*** PROVIDED RECORDS Section Begins ***

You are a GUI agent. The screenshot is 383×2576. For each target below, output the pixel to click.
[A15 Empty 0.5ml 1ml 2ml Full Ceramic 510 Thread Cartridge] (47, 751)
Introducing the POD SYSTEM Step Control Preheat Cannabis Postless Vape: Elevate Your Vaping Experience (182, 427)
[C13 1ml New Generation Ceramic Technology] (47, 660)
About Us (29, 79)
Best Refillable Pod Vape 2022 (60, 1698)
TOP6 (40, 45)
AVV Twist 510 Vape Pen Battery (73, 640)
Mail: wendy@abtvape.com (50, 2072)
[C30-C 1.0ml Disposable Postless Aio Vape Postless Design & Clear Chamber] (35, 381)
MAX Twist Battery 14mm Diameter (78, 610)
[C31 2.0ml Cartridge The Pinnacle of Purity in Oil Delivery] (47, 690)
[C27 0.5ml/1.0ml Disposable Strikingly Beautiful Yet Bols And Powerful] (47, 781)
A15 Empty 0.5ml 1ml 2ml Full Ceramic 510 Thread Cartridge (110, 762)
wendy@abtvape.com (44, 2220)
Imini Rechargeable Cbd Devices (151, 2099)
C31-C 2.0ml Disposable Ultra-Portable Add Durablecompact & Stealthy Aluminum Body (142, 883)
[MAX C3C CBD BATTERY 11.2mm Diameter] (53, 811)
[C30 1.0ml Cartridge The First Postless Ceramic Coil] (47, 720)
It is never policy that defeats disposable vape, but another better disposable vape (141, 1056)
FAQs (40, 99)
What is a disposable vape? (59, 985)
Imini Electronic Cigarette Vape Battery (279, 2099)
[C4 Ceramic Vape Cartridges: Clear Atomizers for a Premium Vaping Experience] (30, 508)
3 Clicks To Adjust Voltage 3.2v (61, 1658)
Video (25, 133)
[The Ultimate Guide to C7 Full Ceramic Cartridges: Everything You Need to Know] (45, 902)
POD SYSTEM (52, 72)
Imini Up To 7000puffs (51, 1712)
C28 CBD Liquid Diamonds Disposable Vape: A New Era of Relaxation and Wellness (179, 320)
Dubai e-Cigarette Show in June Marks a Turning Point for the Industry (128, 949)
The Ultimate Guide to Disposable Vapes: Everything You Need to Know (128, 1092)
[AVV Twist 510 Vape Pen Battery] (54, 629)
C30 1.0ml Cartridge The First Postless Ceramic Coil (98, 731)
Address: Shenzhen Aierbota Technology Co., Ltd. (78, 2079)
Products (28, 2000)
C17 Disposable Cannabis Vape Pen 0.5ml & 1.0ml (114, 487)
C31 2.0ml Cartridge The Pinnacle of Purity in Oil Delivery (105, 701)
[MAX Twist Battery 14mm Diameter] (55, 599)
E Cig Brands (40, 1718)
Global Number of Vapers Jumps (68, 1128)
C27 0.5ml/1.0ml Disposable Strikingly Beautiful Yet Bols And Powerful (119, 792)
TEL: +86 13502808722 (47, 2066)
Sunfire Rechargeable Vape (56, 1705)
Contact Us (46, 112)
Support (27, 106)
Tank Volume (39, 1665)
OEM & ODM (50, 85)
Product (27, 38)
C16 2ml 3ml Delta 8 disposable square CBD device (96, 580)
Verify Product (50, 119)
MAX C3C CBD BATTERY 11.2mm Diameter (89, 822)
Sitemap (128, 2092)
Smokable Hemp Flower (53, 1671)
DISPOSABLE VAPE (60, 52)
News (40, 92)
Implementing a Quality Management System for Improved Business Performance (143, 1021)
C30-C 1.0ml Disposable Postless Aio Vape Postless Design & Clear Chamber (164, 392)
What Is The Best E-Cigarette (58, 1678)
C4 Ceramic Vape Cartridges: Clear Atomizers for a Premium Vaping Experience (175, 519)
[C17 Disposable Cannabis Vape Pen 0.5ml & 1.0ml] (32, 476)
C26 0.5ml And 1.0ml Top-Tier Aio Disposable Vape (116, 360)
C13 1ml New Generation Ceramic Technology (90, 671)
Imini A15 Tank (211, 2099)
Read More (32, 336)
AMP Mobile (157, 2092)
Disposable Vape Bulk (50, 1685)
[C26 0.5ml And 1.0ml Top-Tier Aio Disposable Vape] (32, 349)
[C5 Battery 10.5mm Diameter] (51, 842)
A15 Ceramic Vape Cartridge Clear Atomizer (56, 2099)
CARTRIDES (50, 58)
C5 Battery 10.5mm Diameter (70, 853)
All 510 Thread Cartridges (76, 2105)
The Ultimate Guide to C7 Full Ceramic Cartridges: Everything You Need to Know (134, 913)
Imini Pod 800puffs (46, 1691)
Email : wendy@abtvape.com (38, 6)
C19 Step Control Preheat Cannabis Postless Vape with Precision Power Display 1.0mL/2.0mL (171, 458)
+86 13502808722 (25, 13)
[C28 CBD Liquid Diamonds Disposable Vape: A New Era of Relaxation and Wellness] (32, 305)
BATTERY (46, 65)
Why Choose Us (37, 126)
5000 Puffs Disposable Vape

*** PROVIDED RECORDS Section Ends ***

Transcribe the full listing, matching it exactly.

You are a GUI agent. The screenshot is 383×2576. For each target below, output the pixel to click.
[A15 Empty 0.5ml 1ml 2ml Full Ceramic 510 Thread Cartridge] (47, 751)
Introducing the POD SYSTEM Step Control Preheat Cannabis Postless Vape: Elevate Your Vaping Experience (182, 427)
[C13 1ml New Generation Ceramic Technology] (47, 660)
About Us (29, 79)
Best Refillable Pod Vape 2022 (60, 1698)
TOP6 (40, 45)
AVV Twist 510 Vape Pen Battery (73, 640)
Mail: wendy@abtvape.com (50, 2072)
[C30-C 1.0ml Disposable Postless Aio Vape Postless Design & Clear Chamber] (35, 381)
MAX Twist Battery 14mm Diameter (78, 610)
[C31 2.0ml Cartridge The Pinnacle of Purity in Oil Delivery] (47, 690)
[C27 0.5ml/1.0ml Disposable Strikingly Beautiful Yet Bols And Powerful] (47, 781)
A15 Empty 0.5ml 1ml 2ml Full Ceramic 510 Thread Cartridge (110, 762)
wendy@abtvape.com (44, 2220)
Imini Rechargeable Cbd Devices (151, 2099)
C31-C 2.0ml Disposable Ultra-Portable Add Durablecompact & Stealthy Aluminum Body (142, 883)
[MAX C3C CBD BATTERY 11.2mm Diameter] (53, 811)
[C30 1.0ml Cartridge The First Postless Ceramic Coil] (47, 720)
It is never policy that defeats disposable vape, but another better disposable vape (141, 1056)
FAQs (40, 99)
What is a disposable vape? (59, 985)
Imini Electronic Cigarette Vape Battery (279, 2099)
[C4 Ceramic Vape Cartridges: Clear Atomizers for a Premium Vaping Experience] (30, 508)
3 Clicks To Adjust Voltage 3.2v (61, 1658)
Video (25, 133)
[The Ultimate Guide to C7 Full Ceramic Cartridges: Everything You Need to Know] (45, 902)
POD SYSTEM (52, 72)
Imini Up To 7000puffs (51, 1712)
C28 CBD Liquid Diamonds Disposable Vape: A New Era of Relaxation and Wellness (179, 320)
Dubai e-Cigarette Show in June Marks a Turning Point for the Industry (128, 949)
The Ultimate Guide to Disposable Vapes: Everything You Need to Know (128, 1092)
[AVV Twist 510 Vape Pen Battery] (54, 629)
C30 1.0ml Cartridge The First Postless Ceramic Coil (98, 731)
Address: Shenzhen Aierbota Technology Co., Ltd. (78, 2079)
Products (28, 2000)
C17 Disposable Cannabis Vape Pen 0.5ml & 1.0ml (114, 487)
C31 2.0ml Cartridge The Pinnacle of Purity in Oil Delivery (105, 701)
[MAX Twist Battery 14mm Diameter] (55, 599)
E Cig Brands (40, 1718)
Global Number of Vapers Jumps (68, 1128)
C27 0.5ml/1.0ml Disposable Strikingly Beautiful Yet Bols And Powerful (119, 792)
TEL: +86 13502808722 (47, 2066)
Sunfire Rechargeable Vape (56, 1705)
Contact Us (46, 112)
Support (27, 106)
Tank Volume (39, 1665)
OEM & ODM (50, 85)
Product (27, 38)
C16 2ml 3ml Delta 8 disposable square CBD device (96, 580)
Verify Product (50, 119)
MAX C3C CBD BATTERY 11.2mm Diameter (89, 822)
Sitemap (128, 2092)
Smokable Hemp Flower (53, 1671)
DISPOSABLE VAPE (60, 52)
News (40, 92)
Implementing a Quality Management System for Improved Business Performance (143, 1021)
C30-C 1.0ml Disposable Postless Aio Vape Postless Design & Clear Chamber (164, 392)
What Is The Best E-Cigarette (58, 1678)
C4 Ceramic Vape Cartridges: Clear Atomizers for a Premium Vaping Experience (175, 519)
[C17 Disposable Cannabis Vape Pen 0.5ml & 1.0ml] (32, 476)
C26 0.5ml And 1.0ml Top-Tier Aio Disposable Vape (116, 360)
C13 1ml New Generation Ceramic Technology (90, 671)
Imini A15 Tank (211, 2099)
Read More (32, 336)
AMP Mobile (157, 2092)
Disposable Vape Bulk (50, 1685)
[C26 0.5ml And 1.0ml Top-Tier Aio Disposable Vape] (32, 349)
[C5 Battery 10.5mm Diameter] (51, 842)
A15 Ceramic Vape Cartridge Clear Atomizer (56, 2099)
CARTRIDES (50, 58)
C5 Battery 10.5mm Diameter (70, 853)
All 510 Thread Cartridges (76, 2105)
The Ultimate Guide to C7 Full Ceramic Cartridges: Everything You Need to Know (134, 913)
Imini Pod 800puffs (46, 1691)
Email : wendy@abtvape.com (38, 6)
C19 Step Control Preheat Cannabis Postless Vape with Precision Power Display 1.0mL/2.0mL (171, 458)
+86 13502808722 (25, 13)
[C28 CBD Liquid Diamonds Disposable Vape: A New Era of Relaxation and Wellness] (32, 305)
BATTERY (46, 65)
Why Choose Us (37, 126)
5000 Puffs Disposable Vape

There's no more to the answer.